§ **Problem to work on**
In the forum thread about large graphics, what is the largest size that Temple says a design can be printed?

§ **Provided passage**
>> Start

# Large Graphics



## fishmando (Mar 1, 2008)

So I am not a total nube. I am a graphic designer and I want to put some vector graphics on tees. I have a spreadshirt account but I think the max size is 11"x11" or so.

How can I go lager with my graphics. I want to go 15" tall and I want to be able to print very small runs (under 15).

Thanks!


----------



## Temple (Aug 13, 2007)

Hi,

Yes, with all of our products the largest size a design can be printed is 11.8 x 11.8 inches. Once you reach this size, the design will not print any larger. Some products, such as the Juniors or smaller products would not accept this size, as they are smaller products. You would be able to go smaller with a design. Vector designs can be scaled down until they reach the minimum size requirements for vector designs, 0.06 inches for all elements and 0.04 inches for negative space. Once the design elements reach this size, then the design would not be able to scale down further.

Thanks, 
Temple


----------



## kepps2813 (Sep 27, 2007)

I'm not sure if this is what you are going for but photoshop can go larger and can be printed with a dtg printer. A dtg printer can print 11X19 or so. Hope this helps.


----------



## Rodney (Nov 3, 2004)

> How can I go lager with my graphics. I want to go 15" tall and I want to be able to print very small runs (under 15).


You may need to find someone with a Direct to Garment printer in your area to get small runs printed.


----------



## the funk (Aug 8, 2007)

Myself and others with a Flexi Jet L model can go up to a 17"x54". 

Hope that helps.


----------

>> End

§ **Data lines**
>> Start

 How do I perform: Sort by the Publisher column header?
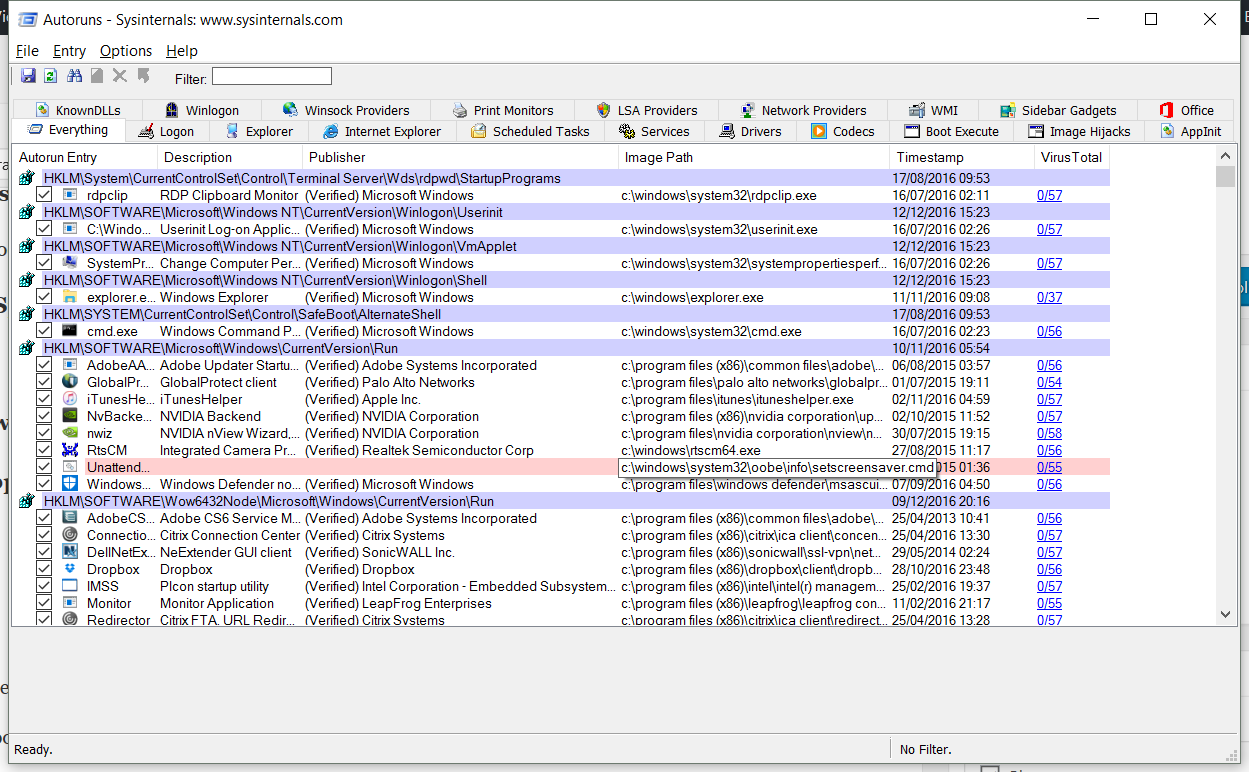tap(460, 157)

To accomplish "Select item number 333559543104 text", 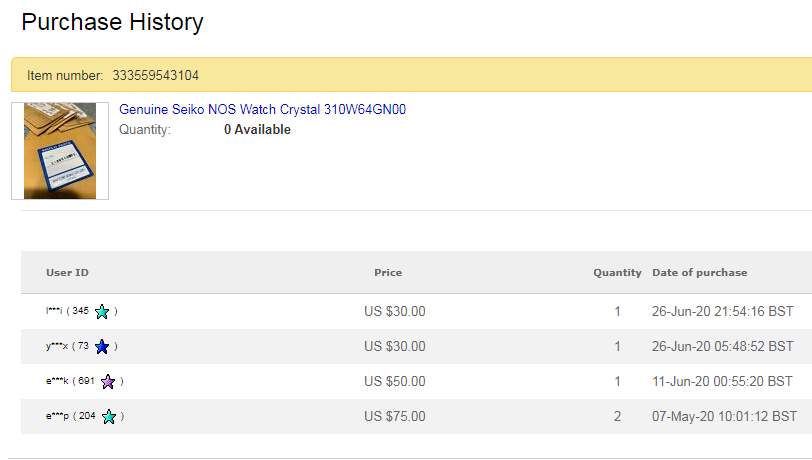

>> End

§ **Task response**
11.8 x 11.8 inches